Moore’s Law has allowed processor performance to double approximately every 18 months due to continuous breakthroughs in transistor technology. Although processor performance is paramount to high-performance computing, the world of embedded systems has other priorities: namely the minimization of power and silicon area. Moreover, embedded systems are specialized systems that often communicate via wireless networks with limited bandwidth and have limited communication and memory resources. The shrewd design of embedded systems, however, can make efficient use of limited resources through efficient reconfiguration schemes that balance the tradeoffs between power consumption, memory consumption, and interoperability in heterogeneous environments. Several of these projects are discussed here in the context of a reconfigurable fabric—literally, a wearable motherboard—as well as several customizable medical devices. Adaptive algorithms for communication throttling in response to dynamic environmental changes are also described. Lastly, we highlight the need to reprogram embedded systems following an extended period of time already employed in their respective environments.

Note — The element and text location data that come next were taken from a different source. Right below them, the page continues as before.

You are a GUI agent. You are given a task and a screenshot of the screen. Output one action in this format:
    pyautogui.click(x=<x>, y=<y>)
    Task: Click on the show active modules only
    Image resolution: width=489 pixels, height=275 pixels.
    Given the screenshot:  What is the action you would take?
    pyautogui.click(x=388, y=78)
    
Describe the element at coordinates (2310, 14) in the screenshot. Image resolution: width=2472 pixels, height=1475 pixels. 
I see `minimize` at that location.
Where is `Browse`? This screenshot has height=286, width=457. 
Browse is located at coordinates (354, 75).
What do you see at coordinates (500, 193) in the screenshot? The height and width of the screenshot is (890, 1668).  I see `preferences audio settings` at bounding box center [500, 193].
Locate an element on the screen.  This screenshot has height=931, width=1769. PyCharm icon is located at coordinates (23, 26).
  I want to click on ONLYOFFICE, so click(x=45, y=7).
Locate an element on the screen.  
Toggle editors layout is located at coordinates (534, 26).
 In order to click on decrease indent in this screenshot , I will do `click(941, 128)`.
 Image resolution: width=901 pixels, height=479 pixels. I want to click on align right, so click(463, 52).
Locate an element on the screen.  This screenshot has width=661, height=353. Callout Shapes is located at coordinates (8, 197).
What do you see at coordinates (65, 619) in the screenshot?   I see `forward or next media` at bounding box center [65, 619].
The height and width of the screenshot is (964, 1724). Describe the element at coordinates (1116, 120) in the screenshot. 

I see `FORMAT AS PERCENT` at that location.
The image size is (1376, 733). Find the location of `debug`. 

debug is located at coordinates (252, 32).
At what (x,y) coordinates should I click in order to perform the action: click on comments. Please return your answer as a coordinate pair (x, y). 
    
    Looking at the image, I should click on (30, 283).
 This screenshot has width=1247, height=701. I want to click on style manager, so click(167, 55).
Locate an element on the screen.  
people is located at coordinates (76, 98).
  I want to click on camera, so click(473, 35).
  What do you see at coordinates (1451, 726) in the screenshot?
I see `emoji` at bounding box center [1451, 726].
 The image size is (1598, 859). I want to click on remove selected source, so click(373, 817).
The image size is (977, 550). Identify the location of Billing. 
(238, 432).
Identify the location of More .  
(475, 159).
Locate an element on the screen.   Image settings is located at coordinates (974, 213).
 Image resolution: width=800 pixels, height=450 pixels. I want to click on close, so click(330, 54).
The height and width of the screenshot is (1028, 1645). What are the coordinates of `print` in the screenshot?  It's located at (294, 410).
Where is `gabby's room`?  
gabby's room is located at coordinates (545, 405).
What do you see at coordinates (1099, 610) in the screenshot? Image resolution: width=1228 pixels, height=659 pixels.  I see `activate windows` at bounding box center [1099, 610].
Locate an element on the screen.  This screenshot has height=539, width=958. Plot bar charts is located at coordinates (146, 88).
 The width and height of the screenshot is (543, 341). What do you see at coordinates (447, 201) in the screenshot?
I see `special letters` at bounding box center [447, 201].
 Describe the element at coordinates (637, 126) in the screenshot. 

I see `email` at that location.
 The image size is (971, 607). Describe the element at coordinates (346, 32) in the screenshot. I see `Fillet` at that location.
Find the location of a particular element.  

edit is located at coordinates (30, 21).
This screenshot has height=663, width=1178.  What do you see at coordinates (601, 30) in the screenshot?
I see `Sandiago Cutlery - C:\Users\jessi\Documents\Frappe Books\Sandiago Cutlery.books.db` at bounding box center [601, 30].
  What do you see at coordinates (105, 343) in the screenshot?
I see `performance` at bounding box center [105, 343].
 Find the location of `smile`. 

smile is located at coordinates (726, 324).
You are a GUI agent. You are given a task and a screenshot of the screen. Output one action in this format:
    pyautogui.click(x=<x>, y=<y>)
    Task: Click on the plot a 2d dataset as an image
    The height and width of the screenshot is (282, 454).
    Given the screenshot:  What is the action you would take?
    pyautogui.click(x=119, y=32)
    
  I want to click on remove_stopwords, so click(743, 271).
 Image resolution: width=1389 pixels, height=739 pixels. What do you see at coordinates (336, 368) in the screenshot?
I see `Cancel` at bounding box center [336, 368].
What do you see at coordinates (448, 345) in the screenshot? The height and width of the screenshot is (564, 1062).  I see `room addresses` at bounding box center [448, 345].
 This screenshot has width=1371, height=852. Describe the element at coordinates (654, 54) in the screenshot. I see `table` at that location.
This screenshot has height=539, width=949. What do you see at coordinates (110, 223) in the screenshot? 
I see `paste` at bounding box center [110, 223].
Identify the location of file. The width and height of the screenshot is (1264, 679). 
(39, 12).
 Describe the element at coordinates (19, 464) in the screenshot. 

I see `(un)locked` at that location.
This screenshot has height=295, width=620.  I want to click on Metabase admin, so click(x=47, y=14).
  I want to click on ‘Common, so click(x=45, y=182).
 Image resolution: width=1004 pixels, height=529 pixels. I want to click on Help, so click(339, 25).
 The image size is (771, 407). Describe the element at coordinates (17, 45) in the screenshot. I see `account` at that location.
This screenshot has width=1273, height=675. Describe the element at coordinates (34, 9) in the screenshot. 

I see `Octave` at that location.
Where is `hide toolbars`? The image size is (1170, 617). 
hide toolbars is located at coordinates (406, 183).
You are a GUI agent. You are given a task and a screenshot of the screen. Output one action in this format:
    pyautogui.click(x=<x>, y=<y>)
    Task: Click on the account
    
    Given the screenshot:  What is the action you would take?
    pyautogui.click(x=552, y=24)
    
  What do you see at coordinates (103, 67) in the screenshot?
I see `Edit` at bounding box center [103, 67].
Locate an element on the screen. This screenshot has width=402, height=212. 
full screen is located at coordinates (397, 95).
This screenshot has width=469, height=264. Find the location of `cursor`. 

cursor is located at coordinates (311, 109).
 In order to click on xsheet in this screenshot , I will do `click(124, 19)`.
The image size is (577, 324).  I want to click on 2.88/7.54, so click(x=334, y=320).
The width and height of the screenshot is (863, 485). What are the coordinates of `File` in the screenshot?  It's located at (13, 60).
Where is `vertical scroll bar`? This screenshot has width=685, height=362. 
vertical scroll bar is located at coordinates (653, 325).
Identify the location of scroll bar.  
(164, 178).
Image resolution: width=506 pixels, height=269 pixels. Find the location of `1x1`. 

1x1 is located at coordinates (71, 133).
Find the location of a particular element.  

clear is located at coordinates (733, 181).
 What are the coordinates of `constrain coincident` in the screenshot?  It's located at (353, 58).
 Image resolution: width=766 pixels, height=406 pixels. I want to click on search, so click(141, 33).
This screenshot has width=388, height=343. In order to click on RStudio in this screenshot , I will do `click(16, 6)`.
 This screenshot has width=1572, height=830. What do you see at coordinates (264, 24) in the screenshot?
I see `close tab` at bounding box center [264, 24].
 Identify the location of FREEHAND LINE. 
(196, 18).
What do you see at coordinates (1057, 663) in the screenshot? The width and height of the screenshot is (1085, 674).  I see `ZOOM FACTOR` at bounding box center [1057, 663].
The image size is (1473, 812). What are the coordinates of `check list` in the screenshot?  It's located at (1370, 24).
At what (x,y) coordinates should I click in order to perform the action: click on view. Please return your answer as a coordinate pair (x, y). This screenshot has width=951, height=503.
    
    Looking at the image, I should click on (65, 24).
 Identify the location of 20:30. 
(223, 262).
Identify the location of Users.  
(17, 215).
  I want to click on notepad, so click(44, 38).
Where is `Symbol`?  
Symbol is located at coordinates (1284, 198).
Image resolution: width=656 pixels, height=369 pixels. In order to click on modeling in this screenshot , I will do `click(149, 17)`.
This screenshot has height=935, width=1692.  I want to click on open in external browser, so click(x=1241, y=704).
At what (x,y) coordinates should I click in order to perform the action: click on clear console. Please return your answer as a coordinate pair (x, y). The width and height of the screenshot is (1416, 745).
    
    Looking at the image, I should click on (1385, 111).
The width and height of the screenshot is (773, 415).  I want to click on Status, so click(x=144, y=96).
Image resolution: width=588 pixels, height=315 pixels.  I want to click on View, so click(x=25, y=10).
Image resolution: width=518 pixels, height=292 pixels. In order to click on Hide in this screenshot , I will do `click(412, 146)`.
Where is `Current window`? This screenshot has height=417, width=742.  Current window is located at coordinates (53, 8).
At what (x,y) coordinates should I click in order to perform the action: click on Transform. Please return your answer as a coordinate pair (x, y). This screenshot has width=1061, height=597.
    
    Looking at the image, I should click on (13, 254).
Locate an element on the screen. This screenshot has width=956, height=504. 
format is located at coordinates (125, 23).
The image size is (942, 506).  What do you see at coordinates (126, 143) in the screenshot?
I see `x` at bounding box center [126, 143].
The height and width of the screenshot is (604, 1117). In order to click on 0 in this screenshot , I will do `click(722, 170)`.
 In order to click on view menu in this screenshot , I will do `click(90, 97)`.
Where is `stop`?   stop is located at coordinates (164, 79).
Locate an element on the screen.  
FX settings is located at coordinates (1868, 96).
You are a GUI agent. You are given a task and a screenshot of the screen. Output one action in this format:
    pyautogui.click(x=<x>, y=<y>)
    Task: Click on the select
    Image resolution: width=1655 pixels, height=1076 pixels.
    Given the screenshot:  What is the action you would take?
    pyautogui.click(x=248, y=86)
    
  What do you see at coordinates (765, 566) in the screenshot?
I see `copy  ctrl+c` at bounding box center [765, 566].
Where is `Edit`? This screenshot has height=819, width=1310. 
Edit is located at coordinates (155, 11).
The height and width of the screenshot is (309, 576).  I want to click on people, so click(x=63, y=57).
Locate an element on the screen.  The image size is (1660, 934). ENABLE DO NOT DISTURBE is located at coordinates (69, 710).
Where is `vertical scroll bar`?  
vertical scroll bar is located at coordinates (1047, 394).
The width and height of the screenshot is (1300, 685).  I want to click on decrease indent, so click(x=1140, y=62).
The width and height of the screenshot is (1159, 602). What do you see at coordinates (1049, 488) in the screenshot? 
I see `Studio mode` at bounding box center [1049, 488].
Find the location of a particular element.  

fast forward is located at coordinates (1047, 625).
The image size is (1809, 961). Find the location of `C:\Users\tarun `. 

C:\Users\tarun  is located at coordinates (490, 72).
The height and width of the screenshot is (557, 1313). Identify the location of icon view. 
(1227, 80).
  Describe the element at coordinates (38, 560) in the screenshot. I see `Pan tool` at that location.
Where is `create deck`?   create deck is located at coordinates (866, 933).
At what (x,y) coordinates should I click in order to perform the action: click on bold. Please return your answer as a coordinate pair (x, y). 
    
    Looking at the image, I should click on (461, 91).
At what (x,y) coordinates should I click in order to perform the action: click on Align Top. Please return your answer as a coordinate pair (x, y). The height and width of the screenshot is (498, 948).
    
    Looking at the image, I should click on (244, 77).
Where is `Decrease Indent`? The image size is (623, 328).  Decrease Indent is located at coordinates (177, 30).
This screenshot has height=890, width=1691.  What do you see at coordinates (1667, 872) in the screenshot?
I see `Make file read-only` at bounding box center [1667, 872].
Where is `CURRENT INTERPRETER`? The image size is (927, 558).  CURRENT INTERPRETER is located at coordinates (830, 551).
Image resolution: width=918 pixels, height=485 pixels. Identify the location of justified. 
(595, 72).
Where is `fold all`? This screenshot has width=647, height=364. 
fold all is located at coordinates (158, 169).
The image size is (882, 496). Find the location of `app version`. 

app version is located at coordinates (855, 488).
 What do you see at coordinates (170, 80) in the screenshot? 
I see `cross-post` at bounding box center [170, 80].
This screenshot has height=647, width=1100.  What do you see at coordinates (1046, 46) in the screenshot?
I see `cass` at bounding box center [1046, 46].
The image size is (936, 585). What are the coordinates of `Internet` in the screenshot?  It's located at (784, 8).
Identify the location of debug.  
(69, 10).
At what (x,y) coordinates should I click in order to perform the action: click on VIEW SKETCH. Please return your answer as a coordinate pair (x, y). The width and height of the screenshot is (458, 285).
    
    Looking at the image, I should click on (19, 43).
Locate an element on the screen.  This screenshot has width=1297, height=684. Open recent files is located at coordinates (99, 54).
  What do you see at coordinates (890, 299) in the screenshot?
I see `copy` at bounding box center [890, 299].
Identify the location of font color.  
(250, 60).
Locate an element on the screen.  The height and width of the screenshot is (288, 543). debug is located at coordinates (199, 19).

The architectures and algorithms presented demonstrate how well designed embedded systems can benefit from reconfigurability.

Key Terms in this Chapter

Medical Motherboard: A platform that connects sensors to a collection of relatively small, low-powered processing units (motes), and is intended for use in medical embedded systems.

Network: A group of computing devices that communicate with one another wirelessly or through a wired connection.

Algorithm: A well-defined procedure that usually takes some input, carries out a number of finite steps, and produces an output.

Health Insurance Portability and Accountability Act (HIPAA): Mandates that a healthcare provider who “maintains or transmits health information shall maintain reasonable and appropriate administrative, technical, and physical safeguards to protect against any reasonably anticipated threats or hazards to the security or integrity of the information; and unauthorized uses or disclosures of the information.” (“Health Insurance Portability”, 1996).

Code Migration: When one embedded system downloads a program or module to be executed on another embedded system.

Electrocardiogram: A recording of the electrical signal of the heart through electrodes placed on the heart or limbs of a patient; it is used to diagnose different medical conditions of the heart.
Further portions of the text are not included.